Second, thank goodness for people like Professor Sigler who understands the issue and took the time to explain to the News that while this 'sounds good' it won't work and fails to address the underlying issues.

As to Mrs. Smithermans comments....anyone got a barf bag handy?

"I'm saying we need to have a zero tolerance for drug users and abusers. Let's look at a new approach."

A NEW APPROACH would not involve doing THE SAME THING OVER AND OVER AND OVER! Increasing funding for drug units is something we have been doing for many years. They fail to do their job (because it is an impossible job that in reality is designed to fail) and then demand more money because they failed. If a private business worked in that fashion they would all be out of business. You are not suppossed to reward people for failure!

A new approach (if it was intended to actually reduce drug crime and deaths caused by drugs) would look at regulating the markets and not punishing the consumers. Unregulated markets lead to black markets which lead to copious amounts of money because of the high risk being taken. In short, the current prohibitionist laws are the REAL CAUSE OF CRIME in relation to drugs. Think about this....when is the last time you saw the Budweiser man and the Michelob man having a gun battle in Wal-Mart over display space?
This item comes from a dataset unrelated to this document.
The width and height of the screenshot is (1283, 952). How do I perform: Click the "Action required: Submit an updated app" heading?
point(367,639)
What a loon to come out and say we should cut funding to all other departments (violent crime, sex crimes against children, highway patrols for drunk drivers, domestic violence and so on)and give those funds to the drug squads so they can terrorize people for smoking a joint.
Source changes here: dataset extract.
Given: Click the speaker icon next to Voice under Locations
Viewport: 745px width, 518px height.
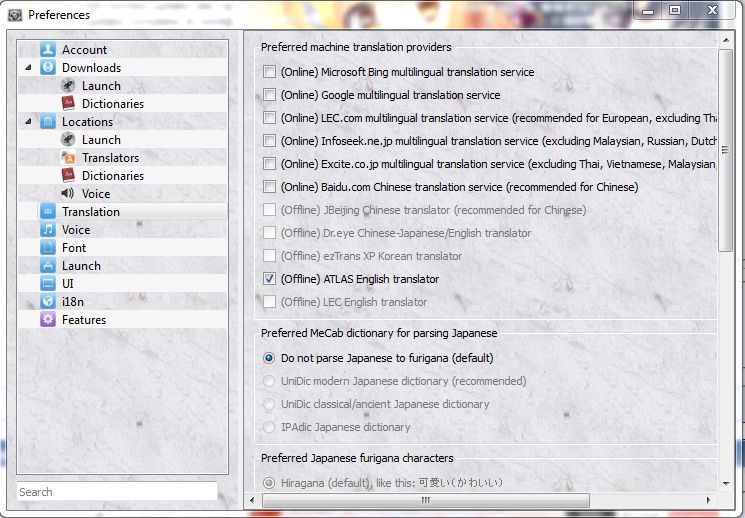Looking at the screenshot, I should (x=68, y=194).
The problem with the police department in Birmingham now is that they over-fund the narcotics squad and leave all of the other departments struggling to get by. That is why there were 109 murders in Birmingham last year...oh yeah and according to Police Chief Annetta Nunn Satan is responsible.

5 comments:

Anonymous said...

you are spot on as usual my dear!!

Amanda Harrell
ArtistMonday@yahoo.com
ArtistMonday@hotmail.com
http://www.myspace.com/ArtistMonday

The Mad Patriot said...

The Budweiser man and the Michelob man are usually the same man, as both brands are brewed and distributed by Anheuser-Busch. A better analogy would involve the Bud man and the Coors man.

Incidentally, I'm sure at least some of the homicides in Birmingham occur under the influence of alcohol alone, not to mention a number of accidental deaths and injuries that can be attributed to alcohol. Maybe it would be best not to draw Nunn's attention to that sad fact, as I'm sure her solution would be to bring back Prohibition.

Anonymous said...

You are exactly right. The only thing making drugs bad are that they are illegal, and the only thing making them illegal is the ignorance of people who think they are bad. Yeah, some drugs are nasty. Meth, crack, heroin, to name a few. But in British Columbia, Canada, they set up safe injection sites where people can get a prescription to these horrible drugs. What this does is takes the drugs off the street, and makes it regulated by the government. But meth is the hard one, since it is easily made by items you can buy in any store. The only reason people start making meth is so that they can support their addiction, which they can't support because they've got a shitty job that pays them $5.50 an hour. So then they start selling the stuff because they need the money, and then they realize they can get more money this way. A good way to keep people from selling drugs like meth would be to raise the friggin' minimum wage! It's impossible to survive on what it is at now. But every year when it goes past congress to raise it, they vote no. But every year when they vote on whether to raise their own wage, of course they vote yes. Greed and ignorance are ruining this country.

Anonymous said...

I agree with Joey that Greed and Ignorance are ruining our country. I also want to add that any type of Prohibition has tended to be counterproductive. [People will do something prohibited because it is prohibited]. One has to look at the Prohibition Era of the 1920's.

The Mad Patriot said...

Joey,
Well, this year it looks like the minimum wage will pass Congress and get vetoed by "The Decider", but point taken.

My biggest problem with meth is that the bastards making it have now managed to make it nearly impossible for me to buy an effective decongestant. If I ever meet a meth dealer, I'm gonna blow my nose on 'em.